Sujet : Re: Computer architects leaving Intel...
De : anton (at) *nospam* mips.complang.tuwien.ac.at (Anton Ertl)
Groupes : comp.archDate : 10. Sep 2024, 18:16:07
Autres entêtes
Organisation : Institut fuer Computersprachen, Technische Universitaet Wien
Message-ID : <2024Sep10.191607@mips.complang.tuwien.ac.at>
References : 1 2 3 4 5 6 7 8 9 10 11 12 13 14 15 16
User-Agent : xrn 10.11
David Brown <
david.brown@hesbynett.no> writes:
However, my point was that "hand-optimised" source code can lead to
poorer results on newer /compilers/ compared to simpler source code.

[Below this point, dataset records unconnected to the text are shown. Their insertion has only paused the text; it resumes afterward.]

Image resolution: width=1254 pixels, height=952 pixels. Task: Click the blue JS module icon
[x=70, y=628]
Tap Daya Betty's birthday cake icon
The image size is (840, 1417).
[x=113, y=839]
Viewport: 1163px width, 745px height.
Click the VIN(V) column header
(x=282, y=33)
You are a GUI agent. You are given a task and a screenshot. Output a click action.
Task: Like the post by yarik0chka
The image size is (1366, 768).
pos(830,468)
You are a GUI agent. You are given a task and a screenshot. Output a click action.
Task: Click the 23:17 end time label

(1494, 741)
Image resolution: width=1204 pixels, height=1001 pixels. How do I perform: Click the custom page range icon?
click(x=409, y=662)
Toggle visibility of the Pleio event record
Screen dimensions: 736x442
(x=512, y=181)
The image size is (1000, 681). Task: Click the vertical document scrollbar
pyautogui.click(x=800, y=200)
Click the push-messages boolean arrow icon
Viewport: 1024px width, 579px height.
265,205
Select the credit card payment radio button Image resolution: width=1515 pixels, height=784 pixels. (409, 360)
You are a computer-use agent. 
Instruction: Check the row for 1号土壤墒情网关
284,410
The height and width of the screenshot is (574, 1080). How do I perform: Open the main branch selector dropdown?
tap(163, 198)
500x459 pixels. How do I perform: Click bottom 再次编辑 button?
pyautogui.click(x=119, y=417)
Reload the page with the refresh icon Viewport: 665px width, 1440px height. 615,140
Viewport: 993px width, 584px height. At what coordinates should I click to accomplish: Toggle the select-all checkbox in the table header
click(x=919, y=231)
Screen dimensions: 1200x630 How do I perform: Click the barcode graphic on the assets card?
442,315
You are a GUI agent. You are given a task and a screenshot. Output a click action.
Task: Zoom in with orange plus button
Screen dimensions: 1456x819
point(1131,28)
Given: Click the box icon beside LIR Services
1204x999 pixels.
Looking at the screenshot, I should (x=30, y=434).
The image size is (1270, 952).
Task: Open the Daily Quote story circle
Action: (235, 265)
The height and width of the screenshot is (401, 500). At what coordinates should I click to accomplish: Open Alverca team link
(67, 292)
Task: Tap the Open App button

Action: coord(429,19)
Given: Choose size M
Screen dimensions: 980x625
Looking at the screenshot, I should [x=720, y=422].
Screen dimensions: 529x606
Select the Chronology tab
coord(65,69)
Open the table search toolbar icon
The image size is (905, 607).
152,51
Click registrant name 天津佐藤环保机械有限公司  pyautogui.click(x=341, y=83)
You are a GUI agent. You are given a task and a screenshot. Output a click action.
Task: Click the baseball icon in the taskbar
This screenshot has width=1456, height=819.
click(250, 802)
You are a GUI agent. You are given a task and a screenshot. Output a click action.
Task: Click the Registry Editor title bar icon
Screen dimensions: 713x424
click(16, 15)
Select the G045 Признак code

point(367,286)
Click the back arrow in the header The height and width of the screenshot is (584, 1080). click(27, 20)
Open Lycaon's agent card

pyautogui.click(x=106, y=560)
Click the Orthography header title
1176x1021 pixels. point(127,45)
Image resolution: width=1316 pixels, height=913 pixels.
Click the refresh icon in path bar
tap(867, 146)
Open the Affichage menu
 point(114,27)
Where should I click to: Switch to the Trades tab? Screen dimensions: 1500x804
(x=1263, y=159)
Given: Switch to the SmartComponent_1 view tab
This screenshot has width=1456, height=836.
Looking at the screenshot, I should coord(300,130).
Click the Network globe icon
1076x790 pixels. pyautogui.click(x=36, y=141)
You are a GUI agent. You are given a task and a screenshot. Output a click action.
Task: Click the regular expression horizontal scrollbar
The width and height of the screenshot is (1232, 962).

If
you've googled for "bit twiddling hacks" for cool tricks, or written
something like "(x << 4) + (x << 2) + x" instead of "x * 21", then the
results will be slower with a modern compiler and modern cpu, even
though the "hand-optimised" version might have been faster two decades
ago. You can expect the modern tool to convert the multiplication into
shifts and adds if that is more efficient on the target, or a
multiplication if that is best on the target. But you can't expect the
compiler to turn the shifts and adds into a multiplication.
Why not? Let's see:
[b3:~/tmp:109062] gcc -Os -c xxx-mul.c && objdump -d xxx-mul.o
xxx-mul.o: file format elf64-x86-64
Disassembly of section .text:
0000000000000000 <foo>:
0: 48 6b c7 15 imul $0x15,%rdi,%rax
4: c3 ret
[b3:~/tmp:109063] gcc -O3 -c xxx-mul.c && objdump -d xxx-mul.o
xxx-mul.o: file format elf64-x86-64
Disassembly of section .text:
0000000000000000 <foo>:
0: 48 8d 04 bf lea (%rdi,%rdi,4),%rax
4: 48 8d 04 87 lea (%rdi,%rax,4),%rax
8: c3 ret
So gcc-12 obviously understands that your "hand-optimized" version is
equivalent to the multiplication, and with -O3 then decides that the
leas are faster.
(Sometimes it can, but you can't expect it to.)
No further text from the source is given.